Borat pushes his luck with those he interviews onscreen, pushes and pushes and pushes in an attempt to break them… and then he does the same to the audience with the, ahem, naked wrestling scene. Not to spoil it, but a phrase like wickedly hilarious doesn’t even begin to cover it, and the delicious sedition of the mind that conceived it — I assume this means you, Baron Cohen — must be slathered in worshipful awe. Never mind the level of daring and masculine self-confidence that the sequence demanded on the part of Baron Cohen and one of the other actual actors in the film — Ken Davitian (S.W.A.T., Holes) as Borat’s producer, Azamat Bagatov — though that alone will rank this scene as one of the classics of all moviedom. But the brilliance of it is that it puts us in the spot that Borat’s punk’d interviewees have been in, turns the mirror on us. How do you deal? Do you huff and get offended and walk out of the theater?
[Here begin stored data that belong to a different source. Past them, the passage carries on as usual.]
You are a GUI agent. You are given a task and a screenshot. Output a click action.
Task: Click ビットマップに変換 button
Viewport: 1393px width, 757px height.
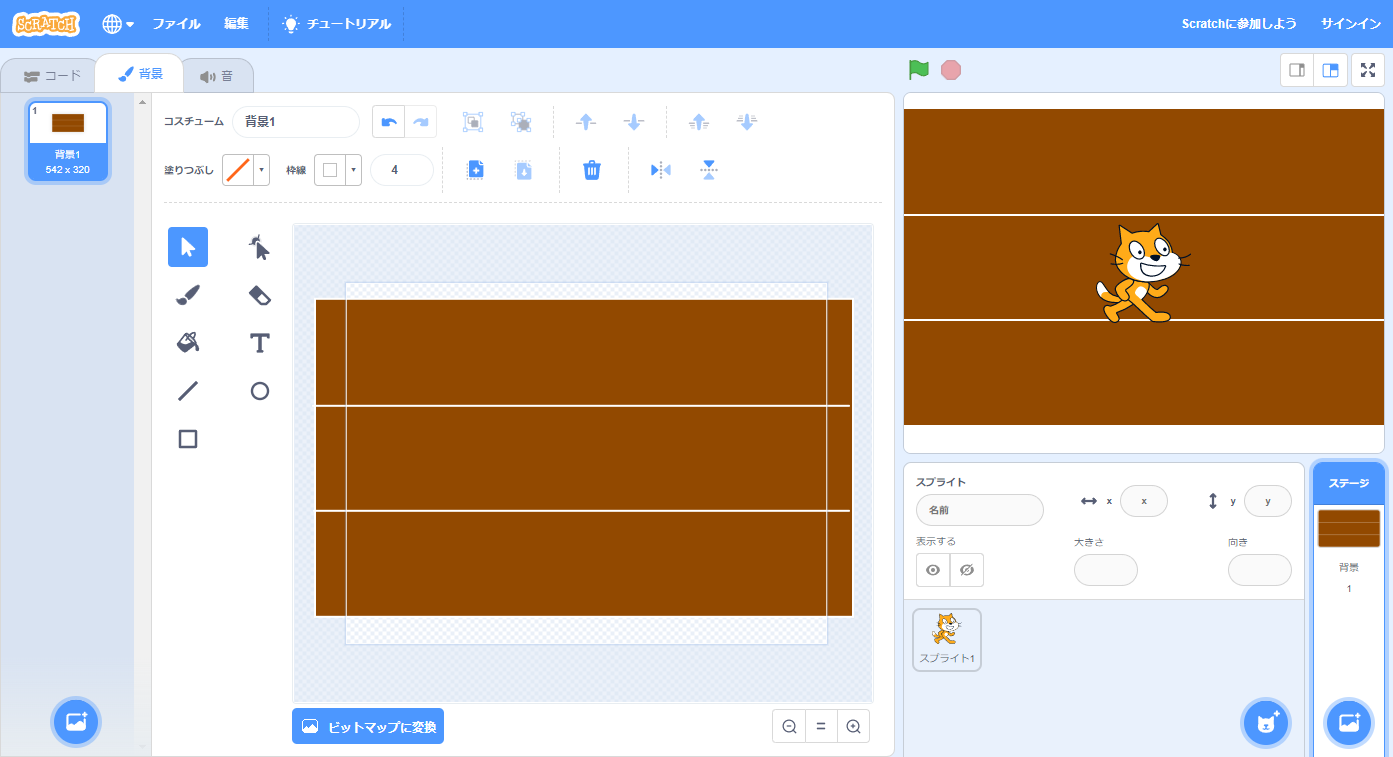368,727
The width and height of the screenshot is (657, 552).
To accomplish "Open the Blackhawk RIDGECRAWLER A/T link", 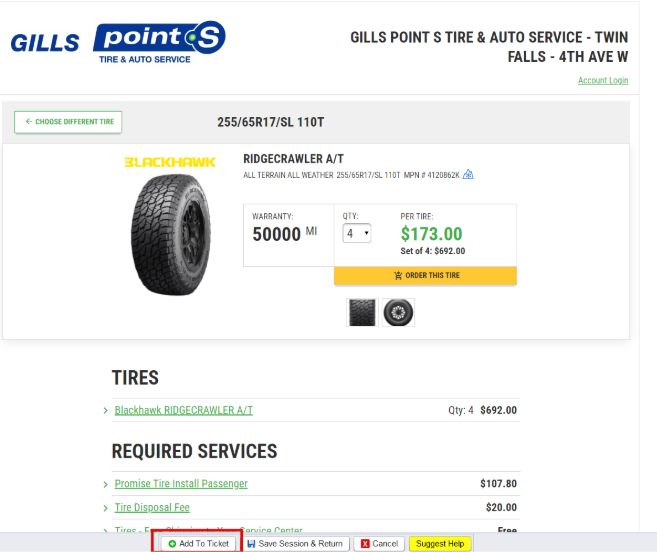I will pos(184,410).
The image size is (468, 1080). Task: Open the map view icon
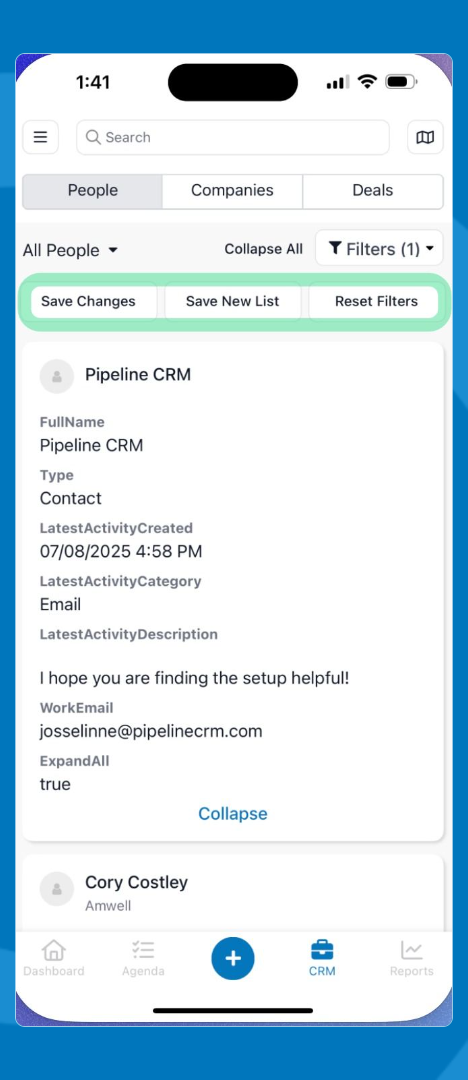pos(425,137)
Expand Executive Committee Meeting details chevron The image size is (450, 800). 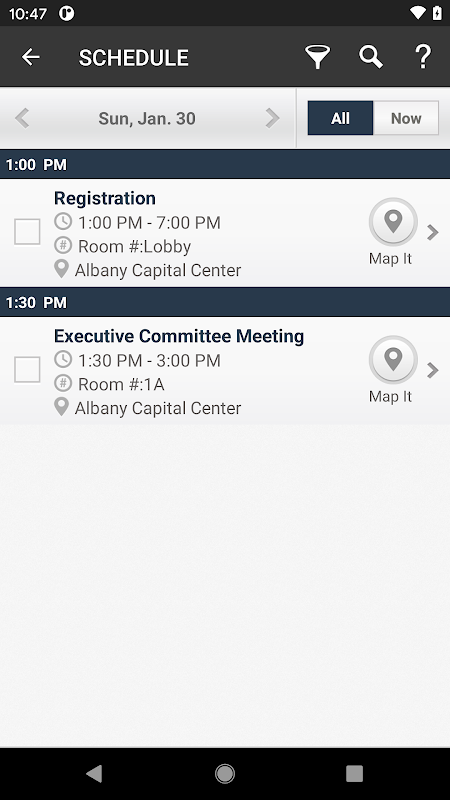[x=433, y=370]
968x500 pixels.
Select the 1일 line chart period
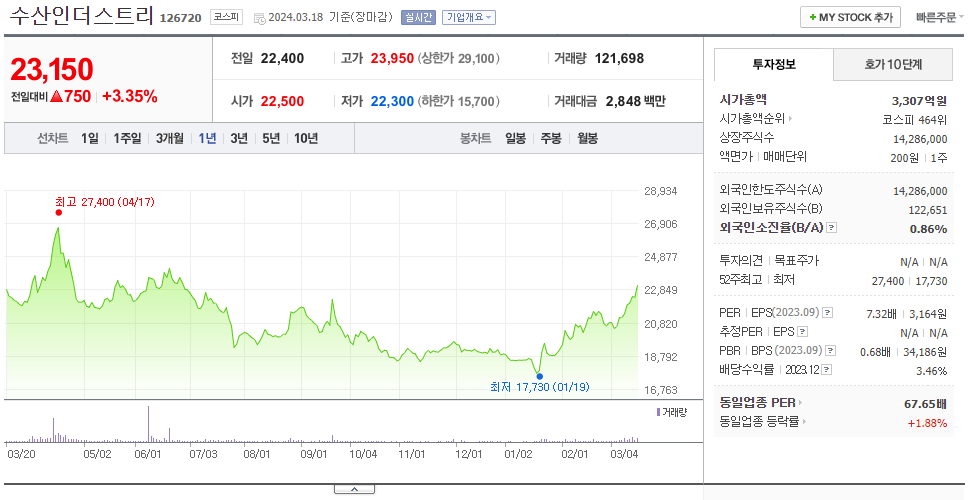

Do you get offended but then stop and ask yourself why you’re offended, what’s truly offensive about it other than that it pokes massive fun at one of the few taboos we have left? Or do you just laugh yourself silly and boggle that anyone could be so turned off by something that is clearly meant to make you think about the unspoken constraints on our thoughts and our behavior we usually accept without question?
You know, kinda like the whole movie does.